start EXERCISE DATA

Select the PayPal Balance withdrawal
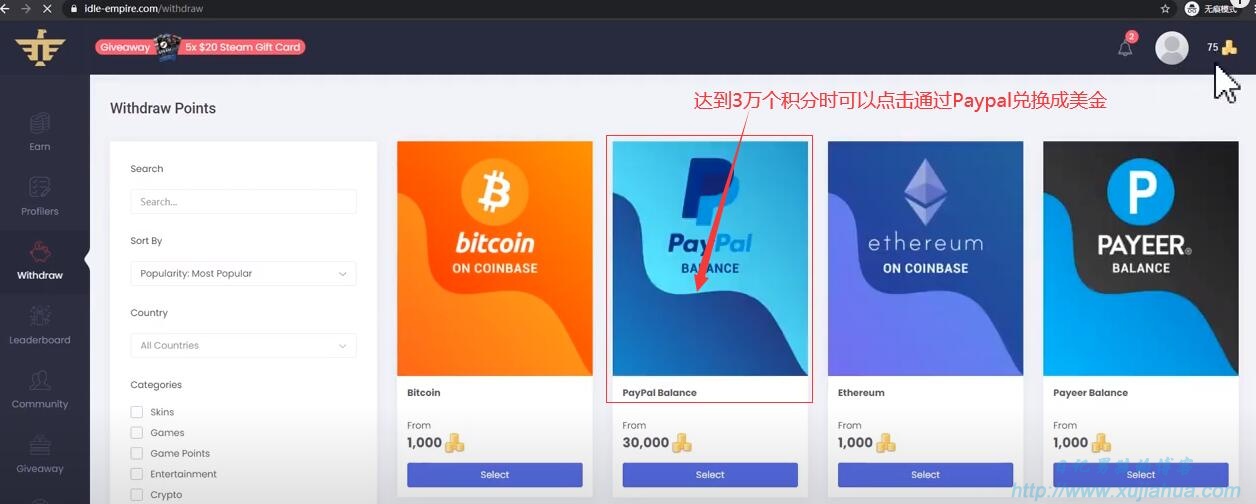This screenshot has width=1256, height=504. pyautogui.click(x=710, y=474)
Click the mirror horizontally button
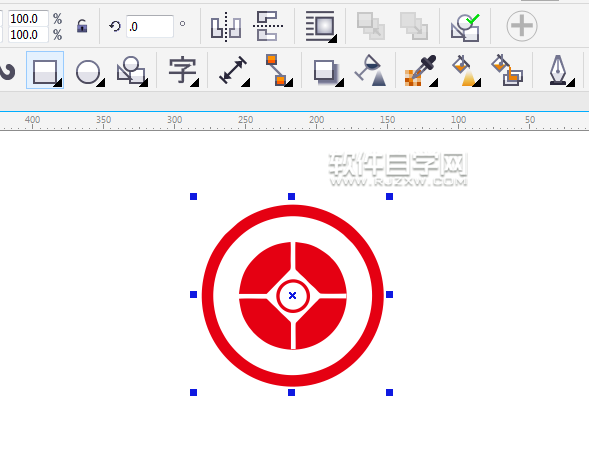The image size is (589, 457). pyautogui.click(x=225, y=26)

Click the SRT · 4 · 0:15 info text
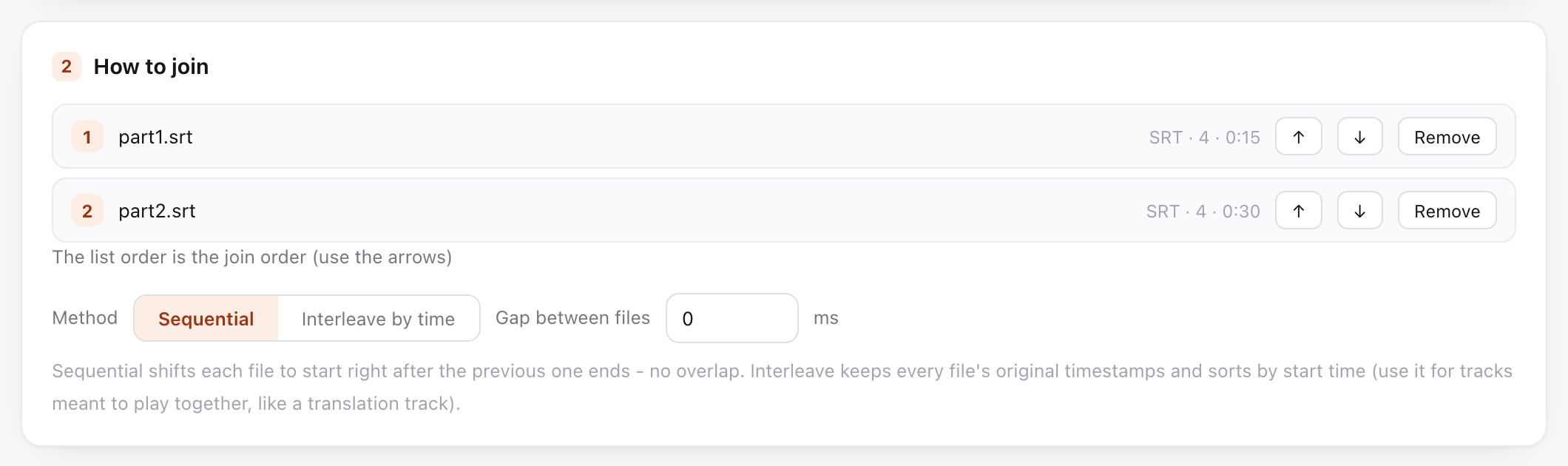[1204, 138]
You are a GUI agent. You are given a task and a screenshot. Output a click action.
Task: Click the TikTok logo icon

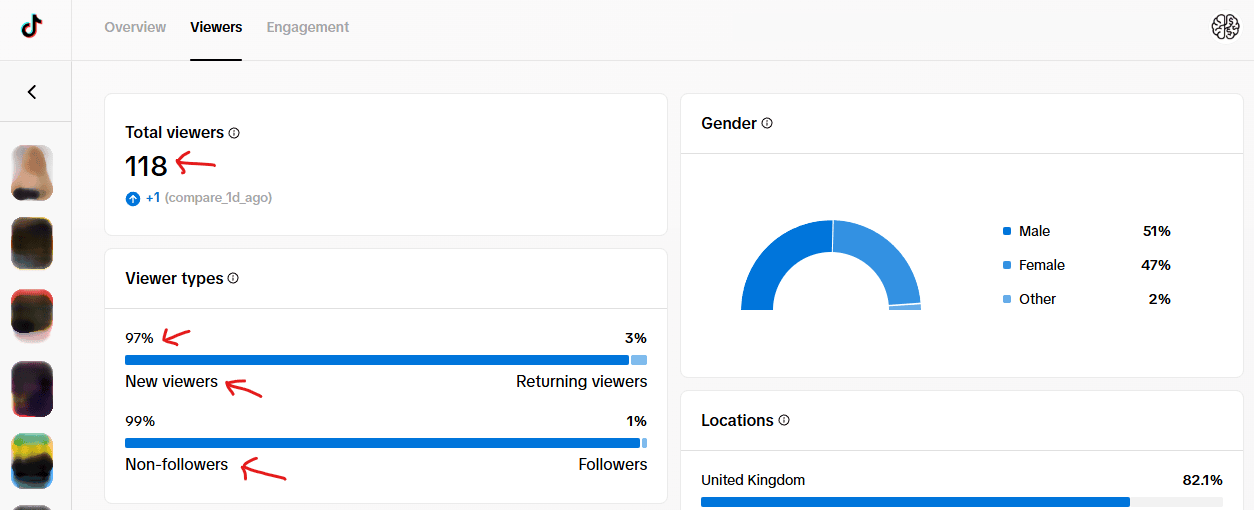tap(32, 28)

end EXERCISE DATA

INSTRUCTION:
Rewrite all of the entries above, swapping "mirror horizontally" for "flip horizontally" and keeping everything else the same. Leave out the pictures.

TASK RESULT:
Select the PayPal Balance withdrawal
This screenshot has width=1256, height=504. pyautogui.click(x=710, y=474)
Click the flip horizontally button
The image size is (589, 457). pyautogui.click(x=225, y=26)

Click the SRT · 4 · 0:15 info text
[1204, 138]
You are a GUI agent. You are given a task and a screenshot. Output a click action.
Task: Click the TikTok logo icon

tap(32, 28)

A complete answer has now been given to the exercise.